In full and word for word, restate the lines of the listing.
───
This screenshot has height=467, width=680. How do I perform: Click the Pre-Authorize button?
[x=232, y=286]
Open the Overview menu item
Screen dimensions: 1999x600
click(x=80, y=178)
───
_EXPECTED OUTPUT_.
This screenshot has height=467, width=680. How do I perform: Click the Pre-Authorize button?
[x=232, y=286]
Open the Overview menu item
Screen dimensions: 1999x600
click(x=80, y=178)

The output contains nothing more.